● **TASK LIST**
(a) List each PHP variable that appears in the function code of the forum post about generating variable labels, naming each only once.
(b) Print the lines of the records exactly, starting at the line that contains "Where should I" and ending at the end of the records, with both ends included. Leave the pictures out.

● **PAGE EXCERPT**
* begin *

Can you generate variable labels eg $s1 $s2 $s3.......

[heldenbrau]

I have a recursive sql query.  I'm doing this with an sql query as a function. 

 

Here is the function:

 

function select() {
  $sql="SELECT cat FROM $scat";
             if($result=$mysqli->query($sql)){
               if($result->num_rows>0){
                 $level =+1;
                 echo<<<HTML
                 <div class="menutitles">
                 onmouseover="document.getElementById('$scat').style.display='block';document.getElementById('$scat2').style.display='block';"
                 onmouseout="document.getElementById('$scat').style.display='none';document.getElementById('$scat2').style.display='block';"

* end *

● **EXCERPTED DATA**
* begin *

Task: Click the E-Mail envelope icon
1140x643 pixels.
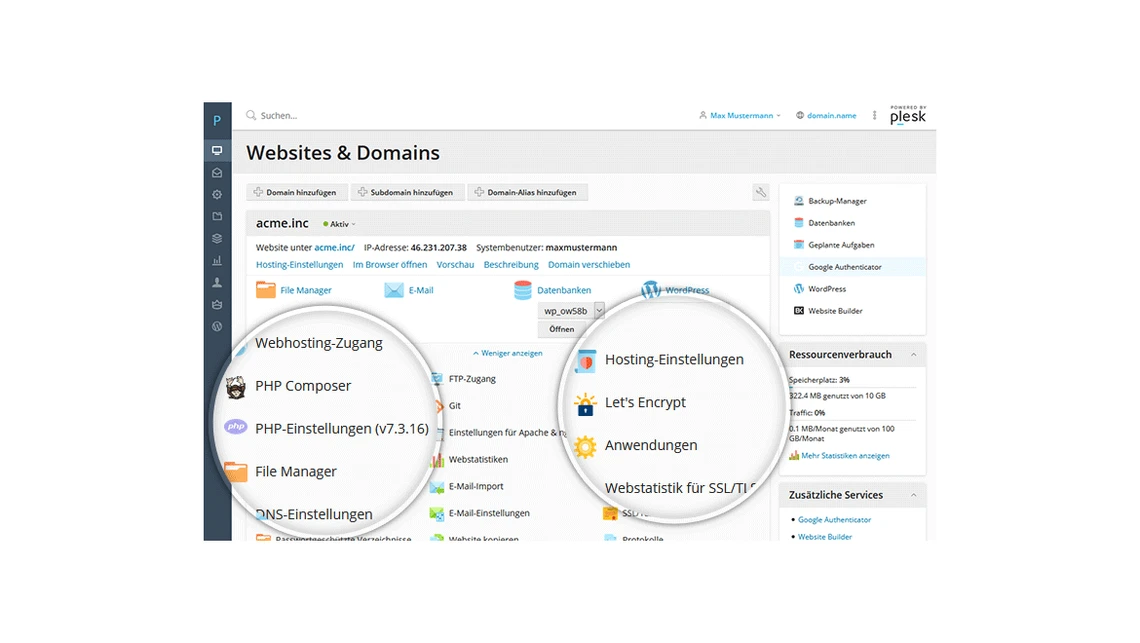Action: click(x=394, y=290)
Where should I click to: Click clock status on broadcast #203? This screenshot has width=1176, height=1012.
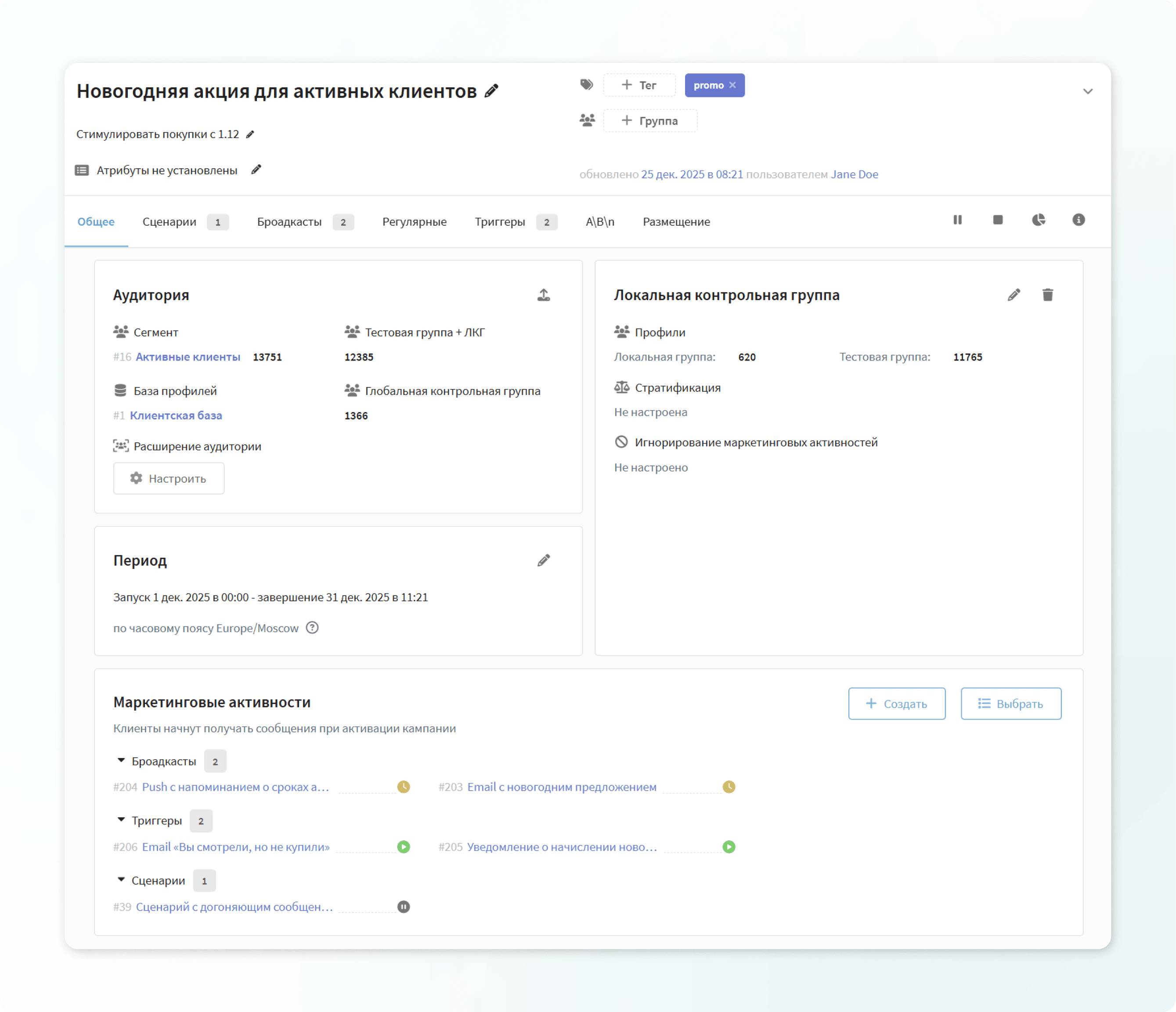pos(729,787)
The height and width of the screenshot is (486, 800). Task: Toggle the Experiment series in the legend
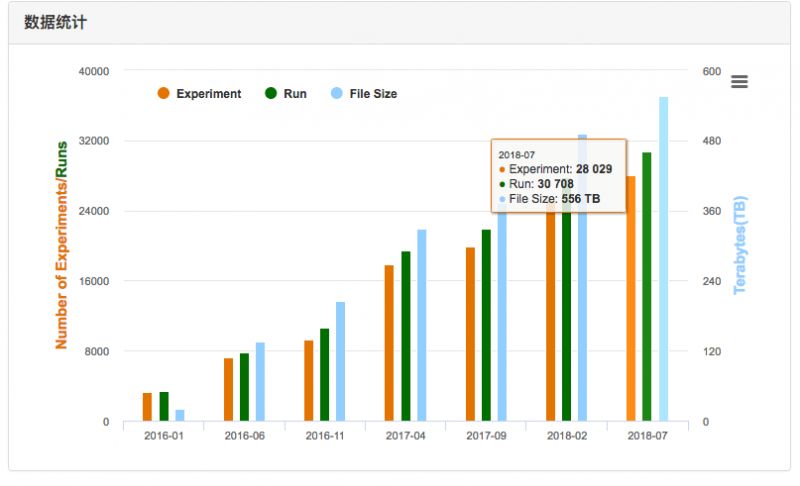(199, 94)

* end *

● **EXERCISE RESPONSES**
(a) $sql, $scat, $result, $mysqli, $level, $scat2

(b)
Where should I click to: Click clock status on broadcast #203? This screenshot has width=1176, height=1012.
pos(729,787)
The height and width of the screenshot is (486, 800). Task: Toggle the Experiment series in the legend
(199, 94)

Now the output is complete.